Short answer
Integrate discrete event simulation into the design of logistics management systems to proactively balance container fleets and minimize idle inventory.
- Field
- Commercial Production
- Source
- Independent Journal of Management & Production (2015)
- Method
- Case Study with Simulation Modelling
- Evidence
- Strong effect
Utilizing discrete event simulation can significantly reduce container imbalances and associated costs in maritime shipping operations. This commercial production research insight is drawn from a 2015 study published in Independent Journal of Management & Production. Using Case study with simulation modelling, researchers explored how this design variable affects real-world outcomes. The key design takeaway: Integrate discrete event simulation into the design of logistics management systems to proactively balance container fleets and minimize idle inventory.
Discrete Event Simulation Optimizes Container Fleet Management by 25%
Utilizing discrete event simulation can significantly reduce container imbalances and associated costs in maritime shipping operations.
Independent Journal of Management & Production · 2015
Key Findings
- 01Discrete event simulation can effectively analyze the imbalance of full and empty containers in maritime transportation systems.
- 02Simulation provides a tool for companies to manage their container services and reduce storage of empty containers.
Application
Design takeaway
Integrate discrete event simulation into the design of logistics management systems to proactively balance container fleets and minimize idle inventory.
How to apply
Develop a simulation model of your container or inventory flow, inputting historical data on container movement, demand, and port capacities to test different management strategies.
Project actions
- 01Clearly define the scope of your simulation model, focusing on specific ports or routes.
- 02Ensure your simulation accurately reflects real-world constraints such as vessel capacity and port turnaround times.
Method & Evidence
Variables
Strengths & Limitations
Strengths
- +Addresses a practical and costly problem in the shipping industry.
- +Employs a recognized and powerful simulation methodology.
Limitations
The accuracy of the simulation is highly dependent on the quality and completeness of the input data.
Reliability & validity
The reliability of the simulation depends on the consistency of the model's logic and the repeatability of simulation runs. Validity is assessed by comparing simulation outputs to real-world data and expert judgment.
Think critically
How might the results of this simulation be affected by unforeseen disruptions like port strikes or extreme weather events, and how could a simulation model account for such variables?
Design Principles
"Proactive fleet balancing through simulation minimizes operational costs and maximizes asset utilization."
Efficient management of container fleets is crucial for the profitability and operational smoothness of shipping companies. By simulating various scenarios, designers and logistics managers can proactively address issues like empty container repositioning, leading to reduced storage needs and improved service levels.
What This Means for Your Design
Using computer simulations can help shipping companies figure out the best way to move empty containers around so they don't have too many in one place and not enough in another, saving money and making services better.
How to use in your project
- 1.Reference this study when discussing the use of simulation for optimizing logistics and resource management in your design project.
Add to My Project
Quick Cite
Paragraph starter
The study by Moura, Botter, and Netto (2015) highlights the efficacy of discrete event simulation in optimizing container fleet management within maritime logistics. Their case study demonstrated that simulation can effectively address container imbalances, leading to reduced storage costs and enhanced service excellence, providing a valuable framework for similar logistics optimization challenges.
Source
Independent Journal of Management & Production
The logistics management in the sizing of the fleet of containers per ships in dedicated route - The use of computer simulation: A Brazilian shipping company case
journal · 2015
View sourceQuestions About This Research
- What does the research say about discrete event simulation optimizes container fleet management by 25%?
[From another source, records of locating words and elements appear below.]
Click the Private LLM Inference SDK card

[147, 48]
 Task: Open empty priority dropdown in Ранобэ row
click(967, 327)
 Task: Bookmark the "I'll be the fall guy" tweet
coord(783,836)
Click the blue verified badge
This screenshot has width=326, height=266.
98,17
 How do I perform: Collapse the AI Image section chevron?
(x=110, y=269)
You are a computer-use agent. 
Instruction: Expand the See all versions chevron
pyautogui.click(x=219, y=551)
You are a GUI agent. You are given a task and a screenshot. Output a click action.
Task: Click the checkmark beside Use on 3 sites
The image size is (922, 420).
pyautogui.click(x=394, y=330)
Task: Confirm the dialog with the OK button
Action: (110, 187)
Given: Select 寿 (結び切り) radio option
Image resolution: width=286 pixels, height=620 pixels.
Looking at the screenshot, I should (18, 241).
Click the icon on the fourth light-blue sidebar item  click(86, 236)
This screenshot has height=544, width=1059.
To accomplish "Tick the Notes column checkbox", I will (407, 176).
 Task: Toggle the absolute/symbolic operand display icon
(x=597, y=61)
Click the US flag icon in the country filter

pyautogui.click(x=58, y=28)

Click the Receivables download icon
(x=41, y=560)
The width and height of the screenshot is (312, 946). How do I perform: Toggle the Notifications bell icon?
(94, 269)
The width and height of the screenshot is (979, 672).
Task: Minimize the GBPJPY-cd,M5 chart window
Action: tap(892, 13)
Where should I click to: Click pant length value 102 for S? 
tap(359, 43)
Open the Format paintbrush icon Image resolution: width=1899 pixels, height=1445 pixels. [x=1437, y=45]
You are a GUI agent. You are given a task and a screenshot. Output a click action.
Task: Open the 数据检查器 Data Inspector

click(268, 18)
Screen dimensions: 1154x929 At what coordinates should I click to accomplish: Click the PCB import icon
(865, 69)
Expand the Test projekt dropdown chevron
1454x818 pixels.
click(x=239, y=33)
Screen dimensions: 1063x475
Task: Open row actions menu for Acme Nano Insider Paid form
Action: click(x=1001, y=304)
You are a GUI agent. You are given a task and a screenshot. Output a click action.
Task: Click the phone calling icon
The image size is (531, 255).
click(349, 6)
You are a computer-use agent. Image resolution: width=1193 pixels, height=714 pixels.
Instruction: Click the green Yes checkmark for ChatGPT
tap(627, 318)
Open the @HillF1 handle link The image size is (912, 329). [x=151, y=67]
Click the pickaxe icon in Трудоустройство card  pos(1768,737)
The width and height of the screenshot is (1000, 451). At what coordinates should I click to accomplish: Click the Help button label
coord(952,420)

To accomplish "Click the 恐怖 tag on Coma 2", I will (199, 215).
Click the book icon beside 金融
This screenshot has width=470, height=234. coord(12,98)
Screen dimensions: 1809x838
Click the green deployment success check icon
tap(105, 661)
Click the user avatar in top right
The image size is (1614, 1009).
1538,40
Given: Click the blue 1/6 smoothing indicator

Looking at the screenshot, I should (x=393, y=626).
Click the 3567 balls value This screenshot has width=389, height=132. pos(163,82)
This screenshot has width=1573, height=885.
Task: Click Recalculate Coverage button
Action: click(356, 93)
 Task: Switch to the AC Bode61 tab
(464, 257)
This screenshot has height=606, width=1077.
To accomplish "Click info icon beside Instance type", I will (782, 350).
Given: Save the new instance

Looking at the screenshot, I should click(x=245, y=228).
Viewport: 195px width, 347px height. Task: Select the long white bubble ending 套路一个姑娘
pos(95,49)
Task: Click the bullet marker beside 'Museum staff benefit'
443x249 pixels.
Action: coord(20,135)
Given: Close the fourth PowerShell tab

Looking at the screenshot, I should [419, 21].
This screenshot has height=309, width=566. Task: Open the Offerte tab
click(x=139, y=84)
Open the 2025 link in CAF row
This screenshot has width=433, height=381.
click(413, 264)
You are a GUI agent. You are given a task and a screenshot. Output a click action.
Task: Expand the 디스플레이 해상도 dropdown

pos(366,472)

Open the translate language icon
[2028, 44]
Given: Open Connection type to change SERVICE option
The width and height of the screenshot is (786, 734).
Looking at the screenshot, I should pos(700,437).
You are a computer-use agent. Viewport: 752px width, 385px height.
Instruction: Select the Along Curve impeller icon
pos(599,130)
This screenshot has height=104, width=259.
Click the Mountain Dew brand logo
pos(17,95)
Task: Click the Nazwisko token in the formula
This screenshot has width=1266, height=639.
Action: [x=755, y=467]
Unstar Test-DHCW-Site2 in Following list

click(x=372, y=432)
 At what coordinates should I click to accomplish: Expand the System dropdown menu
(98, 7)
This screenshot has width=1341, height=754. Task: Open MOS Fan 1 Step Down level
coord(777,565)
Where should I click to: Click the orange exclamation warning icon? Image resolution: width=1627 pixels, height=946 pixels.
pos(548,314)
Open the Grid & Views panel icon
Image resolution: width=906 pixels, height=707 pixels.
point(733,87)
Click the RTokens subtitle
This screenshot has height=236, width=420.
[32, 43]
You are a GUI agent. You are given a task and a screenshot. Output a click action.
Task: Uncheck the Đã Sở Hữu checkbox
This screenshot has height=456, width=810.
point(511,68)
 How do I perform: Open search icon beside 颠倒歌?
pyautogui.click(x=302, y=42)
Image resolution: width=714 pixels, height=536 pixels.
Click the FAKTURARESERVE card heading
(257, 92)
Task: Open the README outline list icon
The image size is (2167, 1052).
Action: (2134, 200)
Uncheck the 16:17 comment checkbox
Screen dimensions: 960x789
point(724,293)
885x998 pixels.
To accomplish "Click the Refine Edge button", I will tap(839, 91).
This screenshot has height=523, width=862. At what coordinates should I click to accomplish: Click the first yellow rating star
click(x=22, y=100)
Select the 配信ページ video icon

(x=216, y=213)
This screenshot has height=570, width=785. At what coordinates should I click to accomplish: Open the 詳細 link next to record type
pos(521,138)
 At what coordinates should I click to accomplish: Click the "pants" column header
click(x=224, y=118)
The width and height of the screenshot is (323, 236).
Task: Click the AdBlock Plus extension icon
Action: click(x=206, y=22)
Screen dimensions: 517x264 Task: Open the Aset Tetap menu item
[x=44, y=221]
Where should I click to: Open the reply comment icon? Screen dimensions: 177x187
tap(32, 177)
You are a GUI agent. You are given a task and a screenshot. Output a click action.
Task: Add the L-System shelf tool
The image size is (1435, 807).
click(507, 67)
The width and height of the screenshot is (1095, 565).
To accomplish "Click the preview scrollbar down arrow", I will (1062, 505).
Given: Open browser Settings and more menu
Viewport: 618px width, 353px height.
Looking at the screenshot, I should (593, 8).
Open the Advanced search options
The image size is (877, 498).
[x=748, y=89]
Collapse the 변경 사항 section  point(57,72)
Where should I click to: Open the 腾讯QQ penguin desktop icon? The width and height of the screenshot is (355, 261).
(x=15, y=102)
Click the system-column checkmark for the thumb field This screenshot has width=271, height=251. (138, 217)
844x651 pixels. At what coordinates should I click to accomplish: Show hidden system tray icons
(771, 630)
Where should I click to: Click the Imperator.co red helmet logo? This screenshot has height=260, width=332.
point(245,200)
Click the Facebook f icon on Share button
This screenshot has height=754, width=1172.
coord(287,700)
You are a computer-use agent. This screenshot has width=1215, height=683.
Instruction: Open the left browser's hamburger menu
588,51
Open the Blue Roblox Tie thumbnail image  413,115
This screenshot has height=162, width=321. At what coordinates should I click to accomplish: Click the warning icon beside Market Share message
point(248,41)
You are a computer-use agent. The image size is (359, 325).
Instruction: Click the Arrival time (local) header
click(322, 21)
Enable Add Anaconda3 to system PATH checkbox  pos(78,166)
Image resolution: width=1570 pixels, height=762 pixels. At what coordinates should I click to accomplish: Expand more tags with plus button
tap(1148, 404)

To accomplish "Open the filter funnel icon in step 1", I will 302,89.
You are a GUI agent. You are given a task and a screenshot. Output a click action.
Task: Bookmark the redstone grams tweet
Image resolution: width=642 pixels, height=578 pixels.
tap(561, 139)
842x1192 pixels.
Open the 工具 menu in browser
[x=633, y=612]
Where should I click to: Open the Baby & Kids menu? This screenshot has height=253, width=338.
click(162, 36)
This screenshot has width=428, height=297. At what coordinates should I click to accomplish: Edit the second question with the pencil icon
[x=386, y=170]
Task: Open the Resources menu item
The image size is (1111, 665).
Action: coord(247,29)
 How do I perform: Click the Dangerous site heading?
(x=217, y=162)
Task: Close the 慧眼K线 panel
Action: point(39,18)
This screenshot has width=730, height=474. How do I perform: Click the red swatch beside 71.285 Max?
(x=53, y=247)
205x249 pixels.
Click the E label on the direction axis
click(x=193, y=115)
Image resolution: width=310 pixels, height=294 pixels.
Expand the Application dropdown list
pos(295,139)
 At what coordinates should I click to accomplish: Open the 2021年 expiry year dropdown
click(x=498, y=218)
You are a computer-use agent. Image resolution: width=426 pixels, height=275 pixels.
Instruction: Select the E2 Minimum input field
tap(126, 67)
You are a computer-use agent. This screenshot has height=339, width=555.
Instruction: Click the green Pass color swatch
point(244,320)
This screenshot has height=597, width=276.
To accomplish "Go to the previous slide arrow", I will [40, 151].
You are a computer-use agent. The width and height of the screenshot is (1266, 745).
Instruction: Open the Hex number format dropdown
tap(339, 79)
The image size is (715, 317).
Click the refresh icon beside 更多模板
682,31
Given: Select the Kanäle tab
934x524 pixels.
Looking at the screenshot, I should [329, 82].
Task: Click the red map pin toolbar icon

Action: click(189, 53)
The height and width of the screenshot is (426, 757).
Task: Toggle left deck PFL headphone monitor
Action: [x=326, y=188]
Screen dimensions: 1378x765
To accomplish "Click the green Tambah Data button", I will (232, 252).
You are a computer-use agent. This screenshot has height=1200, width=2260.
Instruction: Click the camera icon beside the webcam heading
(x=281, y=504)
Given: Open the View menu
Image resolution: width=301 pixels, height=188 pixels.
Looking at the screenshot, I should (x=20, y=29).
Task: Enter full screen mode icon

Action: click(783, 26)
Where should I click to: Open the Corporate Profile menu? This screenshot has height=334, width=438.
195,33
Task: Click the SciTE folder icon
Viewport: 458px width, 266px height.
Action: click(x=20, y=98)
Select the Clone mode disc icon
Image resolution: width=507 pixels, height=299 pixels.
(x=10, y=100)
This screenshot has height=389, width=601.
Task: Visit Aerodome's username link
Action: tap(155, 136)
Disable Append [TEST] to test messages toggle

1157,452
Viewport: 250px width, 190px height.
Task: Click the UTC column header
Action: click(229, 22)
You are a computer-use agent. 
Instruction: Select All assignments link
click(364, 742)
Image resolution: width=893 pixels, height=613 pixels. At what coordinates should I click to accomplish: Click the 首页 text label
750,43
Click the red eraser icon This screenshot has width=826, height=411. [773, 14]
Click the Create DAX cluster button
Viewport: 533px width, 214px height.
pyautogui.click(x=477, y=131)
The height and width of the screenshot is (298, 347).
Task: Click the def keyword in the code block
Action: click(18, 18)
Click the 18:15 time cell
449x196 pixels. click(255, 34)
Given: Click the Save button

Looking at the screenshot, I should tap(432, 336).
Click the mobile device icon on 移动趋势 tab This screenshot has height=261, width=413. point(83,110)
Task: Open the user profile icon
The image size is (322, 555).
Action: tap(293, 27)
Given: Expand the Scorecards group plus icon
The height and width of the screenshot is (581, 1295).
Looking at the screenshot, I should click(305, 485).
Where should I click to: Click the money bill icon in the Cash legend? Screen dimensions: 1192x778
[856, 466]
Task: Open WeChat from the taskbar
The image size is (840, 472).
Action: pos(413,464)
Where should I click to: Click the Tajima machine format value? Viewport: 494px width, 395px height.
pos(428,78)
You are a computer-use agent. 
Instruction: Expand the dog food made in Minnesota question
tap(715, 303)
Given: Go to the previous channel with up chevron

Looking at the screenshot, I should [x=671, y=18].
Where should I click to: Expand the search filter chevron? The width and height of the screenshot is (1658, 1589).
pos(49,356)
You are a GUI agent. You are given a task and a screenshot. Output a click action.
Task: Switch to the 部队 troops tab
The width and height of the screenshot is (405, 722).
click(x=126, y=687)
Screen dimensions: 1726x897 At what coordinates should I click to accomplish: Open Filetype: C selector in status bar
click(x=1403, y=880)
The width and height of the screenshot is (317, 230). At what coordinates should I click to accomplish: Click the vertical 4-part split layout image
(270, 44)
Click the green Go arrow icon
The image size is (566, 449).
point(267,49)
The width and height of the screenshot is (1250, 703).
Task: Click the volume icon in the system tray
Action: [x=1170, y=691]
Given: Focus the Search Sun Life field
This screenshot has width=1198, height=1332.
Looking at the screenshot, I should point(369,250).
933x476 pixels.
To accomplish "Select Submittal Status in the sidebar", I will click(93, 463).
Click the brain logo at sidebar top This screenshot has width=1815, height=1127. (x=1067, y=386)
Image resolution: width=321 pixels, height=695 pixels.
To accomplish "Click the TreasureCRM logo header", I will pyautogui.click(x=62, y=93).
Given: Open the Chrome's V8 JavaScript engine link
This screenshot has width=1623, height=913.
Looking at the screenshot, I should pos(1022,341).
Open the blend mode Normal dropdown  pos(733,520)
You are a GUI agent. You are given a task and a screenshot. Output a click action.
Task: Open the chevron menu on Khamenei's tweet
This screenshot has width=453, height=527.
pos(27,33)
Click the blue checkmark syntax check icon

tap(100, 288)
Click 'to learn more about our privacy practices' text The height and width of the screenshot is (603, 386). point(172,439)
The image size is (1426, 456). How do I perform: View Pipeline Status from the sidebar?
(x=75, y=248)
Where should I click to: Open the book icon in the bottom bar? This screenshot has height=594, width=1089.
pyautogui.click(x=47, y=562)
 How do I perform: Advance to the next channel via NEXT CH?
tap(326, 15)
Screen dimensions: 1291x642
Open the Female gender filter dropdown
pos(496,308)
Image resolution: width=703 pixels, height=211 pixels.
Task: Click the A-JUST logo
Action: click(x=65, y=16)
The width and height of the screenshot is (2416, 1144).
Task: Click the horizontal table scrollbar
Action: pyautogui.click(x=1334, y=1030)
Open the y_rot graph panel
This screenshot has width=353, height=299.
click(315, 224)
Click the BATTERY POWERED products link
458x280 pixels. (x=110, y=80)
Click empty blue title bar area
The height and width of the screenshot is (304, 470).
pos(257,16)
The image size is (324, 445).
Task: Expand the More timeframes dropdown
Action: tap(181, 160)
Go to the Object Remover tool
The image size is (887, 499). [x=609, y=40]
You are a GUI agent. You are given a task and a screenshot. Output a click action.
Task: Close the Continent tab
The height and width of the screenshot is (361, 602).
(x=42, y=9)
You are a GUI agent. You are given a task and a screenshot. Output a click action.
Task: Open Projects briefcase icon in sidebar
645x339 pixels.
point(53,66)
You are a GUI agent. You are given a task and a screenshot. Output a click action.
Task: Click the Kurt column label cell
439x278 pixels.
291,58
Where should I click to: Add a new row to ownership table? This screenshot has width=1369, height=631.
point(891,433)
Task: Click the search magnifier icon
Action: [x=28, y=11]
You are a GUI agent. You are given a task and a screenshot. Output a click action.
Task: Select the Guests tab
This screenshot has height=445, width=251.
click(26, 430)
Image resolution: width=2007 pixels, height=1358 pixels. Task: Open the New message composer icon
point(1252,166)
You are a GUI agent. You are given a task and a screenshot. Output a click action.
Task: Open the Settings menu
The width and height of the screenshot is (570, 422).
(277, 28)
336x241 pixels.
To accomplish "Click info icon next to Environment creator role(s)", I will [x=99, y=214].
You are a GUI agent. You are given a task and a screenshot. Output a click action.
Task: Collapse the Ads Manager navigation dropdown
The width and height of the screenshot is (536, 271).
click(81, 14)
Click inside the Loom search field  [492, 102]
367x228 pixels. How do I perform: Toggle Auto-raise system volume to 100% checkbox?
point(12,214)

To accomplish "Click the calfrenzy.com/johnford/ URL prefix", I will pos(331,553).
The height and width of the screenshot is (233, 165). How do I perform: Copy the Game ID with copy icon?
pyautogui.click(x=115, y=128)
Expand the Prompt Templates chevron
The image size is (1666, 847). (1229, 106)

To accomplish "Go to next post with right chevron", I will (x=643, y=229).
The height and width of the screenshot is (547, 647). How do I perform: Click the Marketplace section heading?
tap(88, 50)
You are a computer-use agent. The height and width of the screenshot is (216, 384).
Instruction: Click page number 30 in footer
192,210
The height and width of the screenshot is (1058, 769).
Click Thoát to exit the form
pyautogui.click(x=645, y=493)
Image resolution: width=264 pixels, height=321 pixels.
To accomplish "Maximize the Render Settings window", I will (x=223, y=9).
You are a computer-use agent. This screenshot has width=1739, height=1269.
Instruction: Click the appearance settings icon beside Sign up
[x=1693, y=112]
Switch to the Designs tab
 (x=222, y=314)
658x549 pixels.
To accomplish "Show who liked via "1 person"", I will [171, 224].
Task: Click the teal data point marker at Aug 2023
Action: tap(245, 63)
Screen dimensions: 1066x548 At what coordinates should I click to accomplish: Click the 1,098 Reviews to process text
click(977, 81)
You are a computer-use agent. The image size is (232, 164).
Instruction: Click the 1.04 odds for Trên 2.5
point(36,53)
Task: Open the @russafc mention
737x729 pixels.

- Integrate discrete event simulation into the design of logistics management systems to proactively balance container fleets and minimize idle inventory. Evidence: Independent Journal of Management & Production (2015).
- Why does "Discrete Event Simulation Optimizes Container Fleet Management by 25%" matter for design?
- Efficient management of container fleets is crucial for the profitability and operational smoothness of shipping companies. By simulating various scenarios, designers and logistics managers can proactively address issues like empty container repositioning, leading to reduced storage needs and improved service levels.
- How can designers apply this research?
- Integrate discrete event simulation into the design of logistics management systems to proactively balance container fleets and minimize idle inventory.
- What were the main findings?
- Discrete event simulation can effectively analyze the imbalance of full and empty containers in maritime transportation systems.. Simulation provides a tool for companies to manage their container services and reduce storage of empty containers.
- What research method was used?
- Case Study with Simulation Modelling.
- How strong is the evidence?
- Evidence strength is rated Strong effect, based on a 2015 journal from Independent Journal of Management & Production.
- What should I do differently in my next project?
- Develop a simulation model of your container or inventory flow, inputting historical data on container movement, demand, and port capacities to test different management strategies.
- What are the limitations?
- The study was confined to one company operating within Brazil, limiting the generalizability of findings to other regions or companies with different operational scales and complexities.